Manual scavenging is an unsanitary, repulsive, and in dignifying practise in India. It has also long been a tool of caste oppression; particular castes, such as the Valmikis, have historically used it.
Why is manual scavenging such a bad idea?
The dangerous and laborious removal of fresh and untreated excreta from dry toilets and pit latrines, as defined by its definition, is a horrible practise.
How many manual scavengers are there in India?
In India, the International Labour Organization recognises three different types of manual scavenging:
1. Emptying dry latrines and streets of human waste
2. Septic tank cleaning
3. Gutter and sewer cleaning
Another type of manual scavenging is the manual removal of faeces thrown from trains on railway tracks.
Government regulation during manual scavenging
The Indian government established legislation prohibiting manual scavenging and prohibiting the employment of manual scavengers in 1993 and 2013. It even included provisions for former scavengers to be rehabilitated.However, the reality is far from ideal. The rules are still being broken. This demeaning and unsanitary practise persists unabatedly.
According to the 2011 Census, the country has roughly 2.6 million dry latrines. Human excreta is flushed in open sewers in 13,14,652 toilets, whereas human excreta is physically cleaned in 7,94,390 dry latrines. Rural areas account for 73% of such toilets, whereas urban areas account for 27%.

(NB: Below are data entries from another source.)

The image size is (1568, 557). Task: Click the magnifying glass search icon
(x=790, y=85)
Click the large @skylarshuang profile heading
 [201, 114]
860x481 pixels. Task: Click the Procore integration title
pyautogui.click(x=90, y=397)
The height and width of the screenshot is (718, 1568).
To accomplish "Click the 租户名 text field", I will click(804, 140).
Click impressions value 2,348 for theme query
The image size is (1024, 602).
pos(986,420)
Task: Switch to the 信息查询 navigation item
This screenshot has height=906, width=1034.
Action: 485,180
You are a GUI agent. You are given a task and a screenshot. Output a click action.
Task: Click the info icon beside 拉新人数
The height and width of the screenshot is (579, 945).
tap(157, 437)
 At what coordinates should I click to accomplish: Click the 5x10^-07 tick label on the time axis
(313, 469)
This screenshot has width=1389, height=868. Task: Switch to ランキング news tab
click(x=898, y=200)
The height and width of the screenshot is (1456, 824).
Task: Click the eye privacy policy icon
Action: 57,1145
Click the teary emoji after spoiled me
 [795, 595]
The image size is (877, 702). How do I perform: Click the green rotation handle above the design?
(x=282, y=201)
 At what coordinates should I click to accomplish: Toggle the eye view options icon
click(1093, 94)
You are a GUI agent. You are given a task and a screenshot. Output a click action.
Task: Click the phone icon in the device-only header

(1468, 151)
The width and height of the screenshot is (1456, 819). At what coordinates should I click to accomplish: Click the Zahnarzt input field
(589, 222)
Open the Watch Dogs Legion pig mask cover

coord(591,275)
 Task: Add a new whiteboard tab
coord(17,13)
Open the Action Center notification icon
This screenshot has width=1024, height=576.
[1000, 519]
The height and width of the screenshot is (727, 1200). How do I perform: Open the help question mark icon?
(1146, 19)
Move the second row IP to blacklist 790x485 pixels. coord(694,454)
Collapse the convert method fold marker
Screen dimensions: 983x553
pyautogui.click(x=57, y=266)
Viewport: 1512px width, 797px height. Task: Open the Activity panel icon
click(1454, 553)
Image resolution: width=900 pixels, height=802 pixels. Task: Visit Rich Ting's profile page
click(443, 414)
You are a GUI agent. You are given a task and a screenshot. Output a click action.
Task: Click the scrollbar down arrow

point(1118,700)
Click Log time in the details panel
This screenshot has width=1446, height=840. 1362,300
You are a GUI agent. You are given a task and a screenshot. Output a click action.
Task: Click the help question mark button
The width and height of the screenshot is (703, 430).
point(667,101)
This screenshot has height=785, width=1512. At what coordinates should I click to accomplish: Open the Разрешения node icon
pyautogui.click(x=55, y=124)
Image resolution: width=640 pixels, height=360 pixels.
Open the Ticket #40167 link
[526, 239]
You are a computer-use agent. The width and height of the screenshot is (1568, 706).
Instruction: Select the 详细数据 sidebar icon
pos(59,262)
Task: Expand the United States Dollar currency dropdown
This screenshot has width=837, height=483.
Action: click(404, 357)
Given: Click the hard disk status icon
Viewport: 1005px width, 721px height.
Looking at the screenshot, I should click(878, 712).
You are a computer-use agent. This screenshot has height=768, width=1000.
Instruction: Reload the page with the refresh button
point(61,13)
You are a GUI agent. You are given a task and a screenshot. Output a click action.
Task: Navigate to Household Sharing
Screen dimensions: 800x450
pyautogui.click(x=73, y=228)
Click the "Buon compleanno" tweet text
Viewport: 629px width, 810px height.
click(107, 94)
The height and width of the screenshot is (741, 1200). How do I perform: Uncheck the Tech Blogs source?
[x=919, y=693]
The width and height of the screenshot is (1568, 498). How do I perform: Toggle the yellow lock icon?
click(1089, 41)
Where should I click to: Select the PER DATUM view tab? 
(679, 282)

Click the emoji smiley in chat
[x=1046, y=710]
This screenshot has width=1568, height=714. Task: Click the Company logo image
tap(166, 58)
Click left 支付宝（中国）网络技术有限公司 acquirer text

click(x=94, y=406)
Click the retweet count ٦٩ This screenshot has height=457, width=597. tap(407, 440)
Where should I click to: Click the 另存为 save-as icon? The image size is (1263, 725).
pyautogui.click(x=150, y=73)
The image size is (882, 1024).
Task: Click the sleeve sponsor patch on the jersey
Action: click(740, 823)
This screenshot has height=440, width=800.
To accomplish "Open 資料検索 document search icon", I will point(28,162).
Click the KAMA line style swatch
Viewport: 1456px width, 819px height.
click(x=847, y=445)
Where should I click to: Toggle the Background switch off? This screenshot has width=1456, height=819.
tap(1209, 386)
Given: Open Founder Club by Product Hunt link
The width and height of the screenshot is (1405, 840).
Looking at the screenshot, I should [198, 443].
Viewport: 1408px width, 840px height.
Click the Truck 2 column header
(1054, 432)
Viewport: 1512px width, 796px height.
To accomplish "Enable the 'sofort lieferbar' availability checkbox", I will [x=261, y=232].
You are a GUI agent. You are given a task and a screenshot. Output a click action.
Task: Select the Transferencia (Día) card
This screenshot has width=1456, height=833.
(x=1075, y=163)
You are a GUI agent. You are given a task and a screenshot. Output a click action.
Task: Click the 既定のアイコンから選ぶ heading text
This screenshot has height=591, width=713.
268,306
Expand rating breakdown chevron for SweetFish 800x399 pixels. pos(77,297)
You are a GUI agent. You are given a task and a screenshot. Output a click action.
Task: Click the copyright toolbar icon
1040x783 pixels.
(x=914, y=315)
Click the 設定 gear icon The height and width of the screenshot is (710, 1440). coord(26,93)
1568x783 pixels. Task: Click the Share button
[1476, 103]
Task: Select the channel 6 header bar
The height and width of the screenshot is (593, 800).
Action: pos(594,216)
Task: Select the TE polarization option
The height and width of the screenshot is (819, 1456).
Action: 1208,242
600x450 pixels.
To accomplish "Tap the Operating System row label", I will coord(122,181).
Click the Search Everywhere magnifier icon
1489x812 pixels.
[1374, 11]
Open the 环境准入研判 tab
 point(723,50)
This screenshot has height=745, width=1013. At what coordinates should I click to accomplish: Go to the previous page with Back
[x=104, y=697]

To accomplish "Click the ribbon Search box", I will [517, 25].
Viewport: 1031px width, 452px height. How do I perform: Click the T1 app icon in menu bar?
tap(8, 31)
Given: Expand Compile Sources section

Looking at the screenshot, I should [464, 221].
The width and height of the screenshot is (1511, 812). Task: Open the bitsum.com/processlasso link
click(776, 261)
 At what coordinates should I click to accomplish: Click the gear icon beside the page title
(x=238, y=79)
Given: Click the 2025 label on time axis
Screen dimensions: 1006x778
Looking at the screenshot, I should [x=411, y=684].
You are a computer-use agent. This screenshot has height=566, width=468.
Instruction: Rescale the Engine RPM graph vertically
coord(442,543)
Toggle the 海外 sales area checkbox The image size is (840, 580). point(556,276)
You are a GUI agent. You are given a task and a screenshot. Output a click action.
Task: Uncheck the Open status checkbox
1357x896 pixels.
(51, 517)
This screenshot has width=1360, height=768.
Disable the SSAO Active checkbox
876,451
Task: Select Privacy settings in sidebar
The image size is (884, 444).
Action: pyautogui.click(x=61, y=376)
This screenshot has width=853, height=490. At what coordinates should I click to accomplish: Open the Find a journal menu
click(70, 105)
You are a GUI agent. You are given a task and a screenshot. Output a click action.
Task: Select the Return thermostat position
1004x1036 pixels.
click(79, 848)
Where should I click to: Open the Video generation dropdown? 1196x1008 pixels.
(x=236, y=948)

To make matters worse, states do not track how many manual scavengers are employed in dry toilets across their borders. According to Bezwada Wilson, winner of the Magsaysay Award, India has 1.6 lakh “safaikarmcharis” who clean dry toilets. This is despite the government's claims that the Swacch Bharat Mission has resulted in the construction of flush toilets.
The National Commission for Scheduled Castes (NCSC) ordered all state and union territory secretaries and DGs to share data on the total number of dry latrines and manual scavengers in July 2016. The number of dry latrines and manual scavengers in the data was significantly different.
Mismatch is a major discre?pancy that indicates that state governments have failed to detect manual scavengers and address their issues.
How is manual scavenging an issue for socio economic?
According to the 2015 Socio-Economic Caste Census Data, manual scavenging is still a source of income for 180657 households in India. The NCSC points out that spending on rehabilitating manual scavengers underneath the Self Employment Scheme for Rehabilitation of Manual Scavengers was $0, out of a total budget of 470.19 crore for 2015-16.
Manual scavenging is a socioeconomic as well as a health issue.
The caste system, which drives individuals into manual scavenging while also ostracising them for it, must be abolished. Such outdated, archaic beliefs will only stifle India's progress and prevent it from becoming the superpower it aspires to be in a fast modernising India.
On that issue, government officials' attitudes must also shift. It is not only apathy toward manual scavengers that is bad, but also falsifying numbers to make it appear that the district/village has new toilets and no “safaikarmcharis” in order to meet the Swacch Bharat Mission's goal. A better strategy for achieving the Swachh Bharat Mission's objectives would be to first recognise the problem, then engage with people, resources, and expertise to tackle the problem and assure a cleaner India.
People in India deserve a high level of living, which includes basic amenities such as flush toilets and clean washrooms. People can only contribute to national progress if they are healthy.